:: TEXT SHOWN ::
━━━━━━━━━━
Lab 1 - Introduction

Introduction

The purpose of this lab was to familiarize ourselves with the functionalities of the Arduino Uno and IDE, as well as assemble our robot. We did this via writing a simple functional Arduino program using external components along with the Arduino Uno.

Lab Implementation

Utilizing the Arduino IDE, we were able to make the Uno’s onboard LED blink using an example sketch found under File > Examples > 1.Basics > Blink.

Blinking the LEDs

// the setup function runs once when you press reset or power the board
void setup() {
  // initialize digital pin LED_BUILTIN as an output.
  pinMode(LED_BUILTIN, OUTPUT);
}

// the loop function runs over and over again forever
void loop() {
  digitalWrite(LED_BUILTIN, HIGH);   // turn the LED on (HIGH is the voltage level)
  delay(1000);                       // wait for a second
  digitalWrite(LED_BUILTIN, LOW);    // turn the LED off by making the voltage LOW
  delay(1000);                       // wait for a second
}

We then moved on to blinking an external LED, so we connected an LED to the Uno with a ~300Ω resistor in series to help prevent voltages over ~5V from damaging the Uno.

This is the code we used to blink the external LED, starting with the same base Blink sketch but changing the output pin from LED_BUILTIN to pin 0. Writing HIGH or LOW to pin 0 directed the LED to turn on and off, respectively.

int pin_out = 0;         // pin_out can be set to all digital pins 

void setup() {
  // initialize the digital pin, pin_out as an output:
  pinMode(ledPin, OUTPUT);

}

void loop() {
  // read the state of the pushbutton value:
 
    digitalWrite(pin_out, HIGH); //turn LED on
    delay(1000);                 //delay 
    digitalWrite(pin_out, LOW);  //tun LED off
    delay(1000);                 //delay
  
}

Reading and Printing Potentiometer Serial Data

Now we want to read an analog value from a potentiometer hooked up to one of the analog pins on the Uno.

Circuit Setup

The code we used to read from the potentiometer first declared pin A0 as an input and used the Serial.begin() function to set a bit rate in order to send serial data. We then set up a loop in which the analogRead() and Serial.println() functions read the incoming serial data and print it to the serial monitor. Since we want to sample every 0.5 seconds, there is an added delay() of 500 ms in the loop.

int PINNAME = 0;         // PINNAME can be set to all analog in pins 

void setup() {
  // initialize the digital pin, pin_out as an output:
  pinMode(PINAME, INPUT);
  Serial.begin(9600);

}

void loop() {
  Serial.println(analogRead(PINNAME)); //analog read
    delay(500);                        //delay 

}

Mapping Values from Potentiometer to LED

The range of values read from the potentiometer [0, 1024] is four times the range of values able to be written to the LED [0, 255]. In order to be fed to the LED output pin, the serial data read from the potentiometer is divided by four.
━━━━━━━━━━
:: REQUIRED TASKS ::
[1] Translate this sentence from the Arduino lab report into Spanish: "Now we want to read an analog value from a potentiometer hooked up to one of the analog pins on the Uno."
[2] Write the next part of the Arduino lab report, picking up after its last sentence.

:: DATA BLOCK ::
━━━━━━━━━━
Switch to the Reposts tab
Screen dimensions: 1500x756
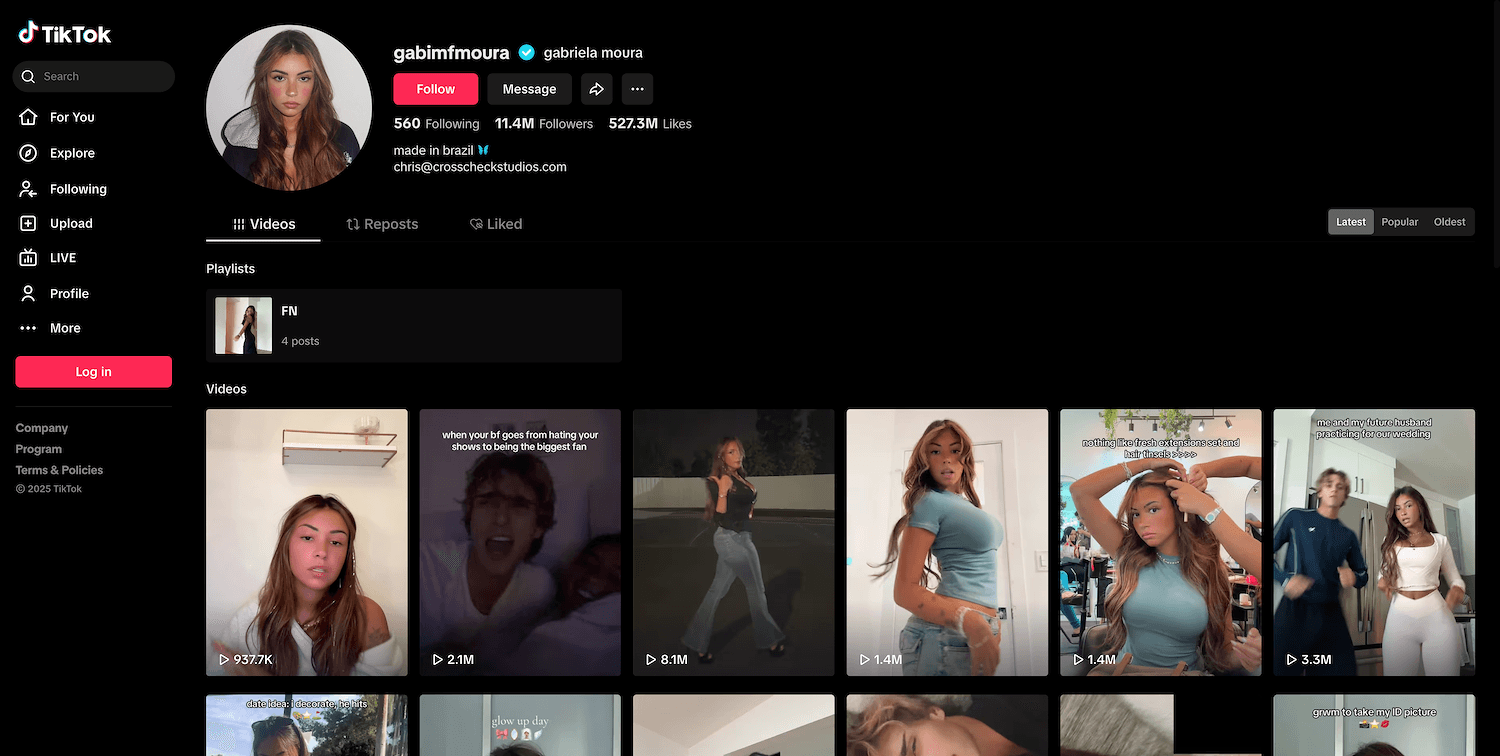[x=382, y=224]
━━━━━━━━━━
:: SOLVED TASKS ::
[1] Ahora queremos leer un valor analógico de un potenciómetro conectado a uno de los pines analógicos del Uno.

[2]
int POUT = 3;         // POUT can be set to any pin with a tilda (~) next to it 
int PIN = A1;         //PIN can be set to all analog pins

void setup() {
  // initialize POUT output
  pinMode(POUT, OUTPUT);
  Serial.begin(9600);

}

void loop() {
  analogWrite(POUT, analogRead(PIN)/4); //analog write
//the '/4' ensures that ranges for analogRead and analogWrite be same.
    delay(250);                        //delay 

}

Mapping Values from Potentiometer to Servo

In order to scale the potentiometer range [0, 1024] to the servo range [0, 180], we multiplied the input by 180/1024.

#include <Servo.h>

int PIN = A1;         // POUT can be set to any pin with a tilda (~) next to it 
int POUT = 9;         //PIN can be set to all analog pins

void setup() {
  
  pinMode(POUT, OUTPUT);
  Serial.begin(9600);
  servo.attach(9);
  servo.write(90);

}

void loop() {
  Servo.write(POUT, analogRead(PIN)*180/1024);

}

Assembly and Autonomous Driving

The design of our robot was very simplistic. It had a flat top as its body where the Uno and breadboard rested and servos connected to wheels on either side of it. To balance, it had a leg on the front with a ball bearing on the bottom to reduce friction against the floor. Brackets were screwed underneath the body to hold the 5V battery pack.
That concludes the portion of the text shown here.